## 抜粋文:
—————

非導電性材料を用いて炭素繊維加熱構造を電気的に絶縁することにより加熱構造を完成又は安定させる方法は多種ある。例えば、接着剤を用いてもよいし、縫合を行ってもよい。導電性ロービングもしくはロービングの束又は帯の層、及び非導電性材料の層の少なくとも一方を固定するために行う結合処理は、樹脂射出処理又は樹脂注入処理の前に行う。
【0202】
絶縁層は、基体コンポーネントに配置され、導電性ロービングもしくはロービングの束又は帯を有する導電性ロービングの層を電気的に絶縁する。
電熱式加熱層を構造コンポーネント又はシェルコンポーネントの上面に配置する場合、雷防護層を設けてもよい。雷防護層は、構造コンポーネントの厚さ方向を基準として非導電性層の上方に配置可能であり、例えば、型打ちした銅箔から形成可能である。
【0203】
少なくとも1層の導電性ロービング、結合物質、絶縁層、及び配置する場合は雷防護材を含む結合構造は、適宜に安定した構造として形成することもできる。この場合、この安定した構造を覆い具から取り除いて、後続の第2の処理において、加熱可能の型及び/又は加熱不能の型にのせて炉に入れ、炉内にて結合を行うことができる。従って、樹脂射出処理又は樹脂注入処理を行う前に、結合処理により導電性ロービングの少なくとも1層を固定することができる。
【0204】
上記構成に加えて、もしくは上記構成の代わりに、導電性ロービングを有する複数の独立した加熱構造を基体コンポーネントに配置してもよい。この加熱構造は、個別に制御可能な電気抵抗として形成される。導電性ロービングの少なくとも一層の配置の1段配置及び2段配置の両方にて配置可能である。この場合は、少なくとも1つの絶縁層が、導電性ロービングを有する2つの層の間に配置される。

—————

## 記録データ:
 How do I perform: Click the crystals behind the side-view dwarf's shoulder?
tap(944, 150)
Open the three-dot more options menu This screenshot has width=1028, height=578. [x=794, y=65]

—————

## 出題 1:
炭素繊維加熱構造の抜粋文から、「非導電性材料を用いて炭素繊維」で始まり「した銅箔から形成可能である。」で終わる部分をそのまま書き写してください。
## 出題 2:
炭素繊維加熱構造の抜粋文のうち、「少なくとも1層の導電性ロービング、結合物質」で始まる段落を、主な事実を残したまま箇条書きに書き直してください。
## 出題 3:
炭素繊維加熱構造の抜粋文を、最後の文の後から続けて書いてください。

## 解答例 1:
非導電性材料を用いて炭素繊維加熱構造を電気的に絶縁することにより加熱構造を完成又は安定させる方法は多種ある。例えば、接着剤を用いてもよいし、縫合を行ってもよい。導電性ロービングもしくはロービングの束又は帯の層、及び非導電性材料の層の少なくとも一方を固定するために行う結合処理は、樹脂射出処理又は樹脂注入処理の前に行う。
【0202】
絶縁層は、基体コンポーネントに配置され、導電性ロービングもしくはロービングの束又は帯を有する導電性ロービングの層を電気的に絶縁する。
電熱式加熱層を構造コンポーネント又はシェルコンポーネントの上面に配置する場合、雷防護層を設けてもよい。雷防護層は、構造コンポーネントの厚さ方向を基準として非導電性層の上方に配置可能であり、例えば、型打ちした銅箔から形成可能である。

## 解答例 2:
- 少なくとも1層の導電性ロービング、結合物質、絶縁層、配置する場合は雷防護材を含む結合構造は、安定した構造として形成できる。
- この場合、安定した構造を覆い具から取り除き、後続の第2の処理で加熱可能の型及び/又は加熱不能の型にのせて炉に入れ、炉内で結合を行える。
- よって、樹脂射出処理又は樹脂注入処理の前に、結合処理で導電性ロービングの少なくとも1層を固定できる。

## 解答例 3:
【0205】
本発明の一実施形態による、導電性ロービングを有する複数層及び/又は個別の加熱構造を有する半完成の加熱体を製造する方法において、導電性ロービングRを有する層は第1の器具に配置された基体コンポーネントの上に配置される。この層は前述のように接触される。次に、導電性ロービングRを有する層が、第1の器具の表面とは異なる表面を有するとともに立体形状を有する第2の器具の上に配置される。その後、絶縁層が、第2の器具の上に配置されるとともに導電性ロービングを有する層の上に配置される。これらの工程は一回のみ行ってもよいし、複数回繰り返してもよい。複数回繰り返した場合、導電性ロービングRを有する複数の層が、それぞれ絶縁層により隔離されて、第2の器具の上に配置される。その後、この実施形態においては、結合材及び任意で雷防護材が配置される。結合材を使用する場合は、これは、結合処理及び樹脂射出処理又は樹脂注入処理の後に用いられる。
【0206】
本発明の他の実施形態による、導電性ロービングを有する複数層及び/又は個別の加熱構造を有する半完成の加熱体を製造する方法において、導電性ロービングもしくはロービングの束又は帯の第1の層は、第1の器具に配置された基体コンポーネントの上にまず配置され、前述の方法により接触される。その後、この第1の層の上に絶縁層が配置され、第2の器具の上に配置される。この層は、導電性ロービングを有する。これらの工程は一回のみ行ってもよいし、複数回繰り返してもよい。複数回繰り返した場合、導電性ロービングRを有する複数の層が、それぞれ絶縁層により隔離されて、第2の器具の上に配置される。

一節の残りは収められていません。